↓↓↓
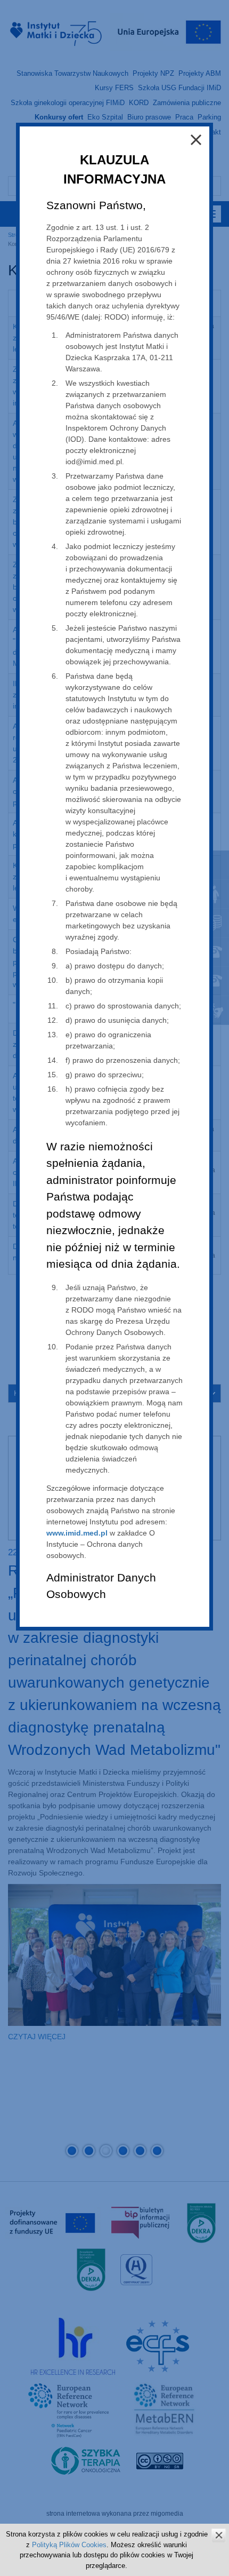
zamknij (218, 2535)
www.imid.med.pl (77, 1533)
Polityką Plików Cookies (69, 2545)
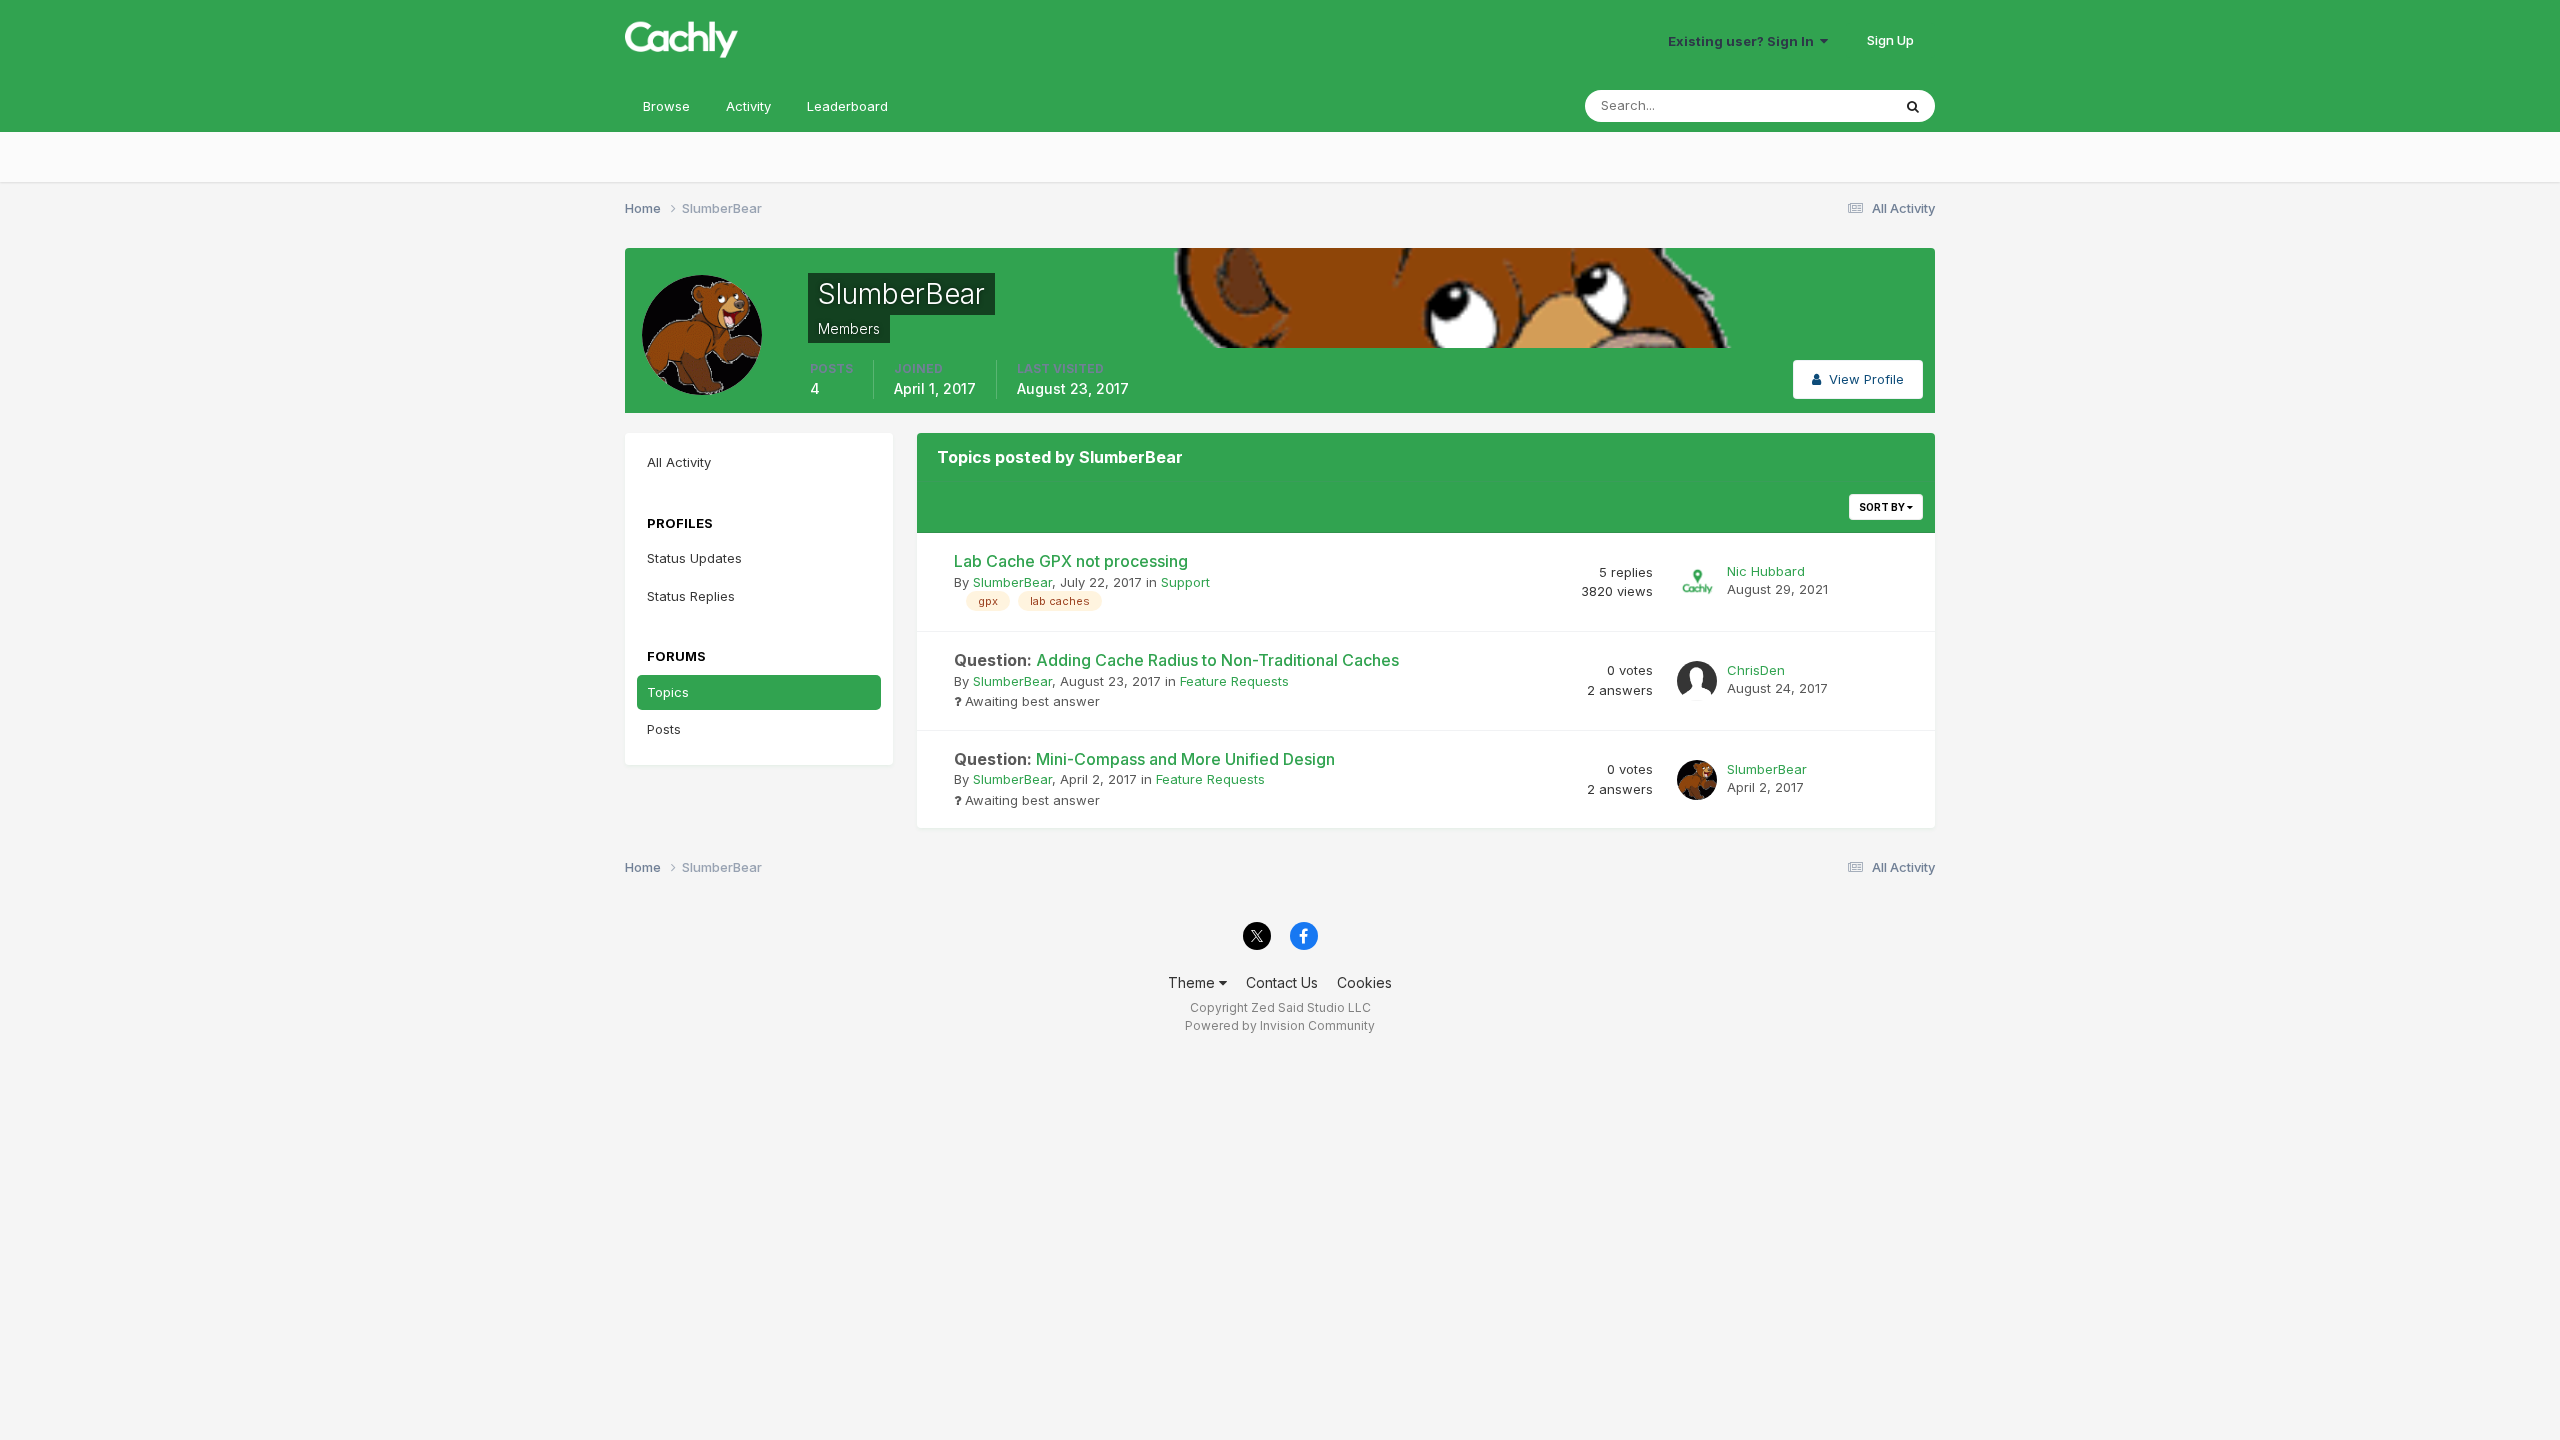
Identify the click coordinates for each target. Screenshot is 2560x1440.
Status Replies (691, 596)
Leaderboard (847, 106)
↑↑↑
TASK >> Each record has to be set down verbatim, and the pictures must not appear in the copy.

REPLY TO THE EXERCISE >>
zamknij (218, 2535)
www.imid.med.pl (77, 1533)
Polityką Plików Cookies (69, 2545)
Identify the click coordinates for each target. Screenshot is 2560x1440.
Status Replies (691, 596)
Leaderboard (847, 106)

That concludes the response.